Stored data
---

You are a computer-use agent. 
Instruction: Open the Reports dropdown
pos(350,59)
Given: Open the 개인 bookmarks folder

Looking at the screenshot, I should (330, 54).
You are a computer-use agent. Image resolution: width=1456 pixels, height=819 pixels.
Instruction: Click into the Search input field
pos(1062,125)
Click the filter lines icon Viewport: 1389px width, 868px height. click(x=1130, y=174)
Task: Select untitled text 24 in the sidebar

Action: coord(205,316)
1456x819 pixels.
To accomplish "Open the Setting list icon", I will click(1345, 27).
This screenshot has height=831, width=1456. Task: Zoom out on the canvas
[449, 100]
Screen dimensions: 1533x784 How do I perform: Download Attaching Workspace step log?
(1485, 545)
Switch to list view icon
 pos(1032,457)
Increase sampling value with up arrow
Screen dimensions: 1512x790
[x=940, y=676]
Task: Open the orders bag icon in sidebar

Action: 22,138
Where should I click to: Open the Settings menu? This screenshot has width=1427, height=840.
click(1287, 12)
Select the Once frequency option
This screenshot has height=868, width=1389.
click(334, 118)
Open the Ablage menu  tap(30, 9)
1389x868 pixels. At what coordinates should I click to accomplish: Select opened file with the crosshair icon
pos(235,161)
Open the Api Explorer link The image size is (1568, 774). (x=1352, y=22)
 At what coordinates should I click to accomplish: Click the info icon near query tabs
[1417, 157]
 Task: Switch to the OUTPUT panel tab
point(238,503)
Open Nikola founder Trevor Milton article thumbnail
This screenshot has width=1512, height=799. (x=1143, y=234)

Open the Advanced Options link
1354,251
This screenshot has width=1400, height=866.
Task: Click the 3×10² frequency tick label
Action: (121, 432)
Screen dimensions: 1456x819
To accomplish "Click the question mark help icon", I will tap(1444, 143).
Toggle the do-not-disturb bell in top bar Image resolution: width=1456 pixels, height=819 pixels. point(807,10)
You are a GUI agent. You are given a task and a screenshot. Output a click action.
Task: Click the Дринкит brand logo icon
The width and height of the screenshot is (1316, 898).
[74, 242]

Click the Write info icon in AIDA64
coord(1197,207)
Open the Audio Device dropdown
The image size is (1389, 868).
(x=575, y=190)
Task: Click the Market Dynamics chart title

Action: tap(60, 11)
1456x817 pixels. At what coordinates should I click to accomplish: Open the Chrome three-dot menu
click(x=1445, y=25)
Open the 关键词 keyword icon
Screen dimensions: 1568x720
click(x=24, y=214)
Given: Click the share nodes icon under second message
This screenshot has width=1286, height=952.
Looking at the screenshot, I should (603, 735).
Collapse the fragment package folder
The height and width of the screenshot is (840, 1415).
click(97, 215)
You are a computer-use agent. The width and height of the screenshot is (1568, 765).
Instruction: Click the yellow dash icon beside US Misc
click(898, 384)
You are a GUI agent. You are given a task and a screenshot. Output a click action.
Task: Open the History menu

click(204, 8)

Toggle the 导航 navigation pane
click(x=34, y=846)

---

Directions for this task: Each line with the word "agent" in the records above belongs in the result; copy all of them.

Solved exercise:
You are a computer-use agent. 
You are a computer-use agent. Image resolution: width=1456 pixels, height=819 pixels.
You are a GUI agent. You are given a task and a screenshot. Output a click action.
You are a computer-use agent. The width and height of the screenshot is (1568, 765).
You are a GUI agent. You are given a task and a screenshot. Output a click action.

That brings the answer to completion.